The cage of a synchronous machine (even a generator at the 2 MVA level) is not designed for continuous operation; it's designed to smooth out transients related to step changes in electrical loading. That means it does not have the thermal capacity to operate for very long before something in the circuit (typically the braze material used to join the shorting ring to the individual bars) fails. This type of thermal damage occurs in seconds, not minutes.

Rotor wedges aren't as likely to fail from a "loss of field" condition - and the rotor iron should be good as long as the rotor does not contact the stator directly. Rotor winding might see damage related to overvoltage (still spinning a wire loop in the stator's magnetic field), depending on how long/fast the coast down takes.

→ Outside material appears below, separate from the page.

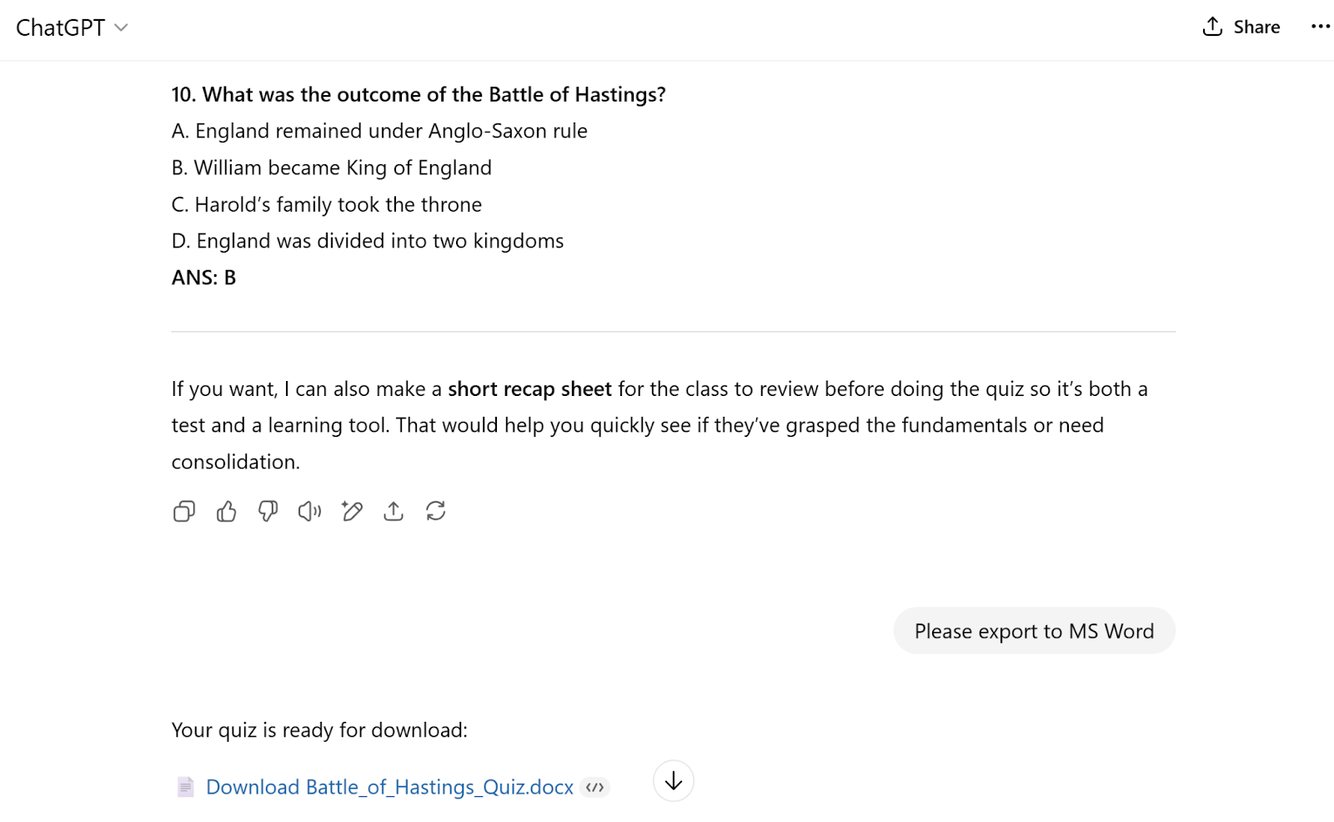This screenshot has width=1334, height=822.
Task: Read the response aloud with speaker icon
Action: [x=309, y=511]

Depending on how quickly the wicket gates close off the flow, the generator may come down to a fairly smooth stop similar to a coast down or "bottom out" on the brake surface and stop rather more abruptly. Once the main excitation is removed, the power factor is going to be abysmal (down around 0.15-0.25 per unit), at least as long as the rotor continues to spin.
 
With loss of excitation only won't the alternator continue to motor as an induction motor?
That is until enough brazed connections fail.
 
If the generator trips off line while running, it will go into overspeed for however long it takes to close the wicket gates. It has to be designed to withstand this. If you are talking about leaving the machine on-line, and losing the excitation, it will become an induction motor and will normally have pretty limited capability in this mode of operation. You should consult the instruction manual for the machine and review the capability curves.
 
From what I can piece together so far, the generator circuit breaker stayed closed for 15 minutes after the exciter tripped. As far as I can tell from limited very limited data, the unit drew 1.4 MVA. I am trying to figure out how it could have stayed online that long if damage to brazing occurs within seconds.

The water flow appears to have stopped within seconds, with the generator continuing at approximately 60 Hz for the whole 15 minute duration.

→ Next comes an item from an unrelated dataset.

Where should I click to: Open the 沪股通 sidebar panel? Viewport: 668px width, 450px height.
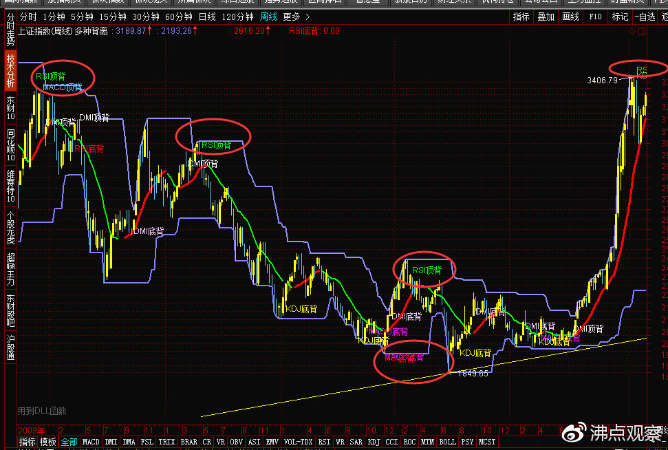click(10, 347)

The capability curve shows -0.8 MVA at 0 MW. Is the failure mode simply operating at -1.4 MVAr rather than -0.8 MVAr? Or is there a different heating mechanism that occurs once the generator shifts to being an induction motor?

I had heard a rough rule of thumb that inductions draw 0.2 to 0.4 PU reactive power at idle. Does it make sense that a this generator would draw more like 0.7 PU when operating as an induction motor.
 
IEEE 492

7.6.4 Asynchronous operation (field maintained) - (I have personally seen a 50 MW hydro machine completely destroyed in this operating condition)

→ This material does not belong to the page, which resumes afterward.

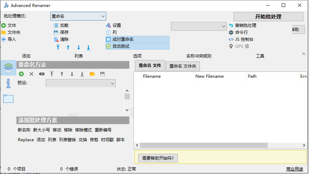Click the blue move-to-bottom arrow icon
Image resolution: width=309 pixels, height=174 pixels.
(x=88, y=47)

Operation of a generator out-of-synchronism with partial or full-field excitation maintained, places the most severe type of duty on the unit. Such operation produces heavy surge currents in the stator windings whose magnitude may exceed those associated with the machine short-circuit requirements of ANSI C50.12-1982 and cause serious damage to the winding. Such operation also produces torque reversals that create in many parts of the unit high mechanical stresses of magnitudes that may be several times those produced by rated torque. High induced voltages and currents in the field may cause flashover of the field coils to ground, the collector rings, and of the commutator of an associated exciter and thyristors in static exciters.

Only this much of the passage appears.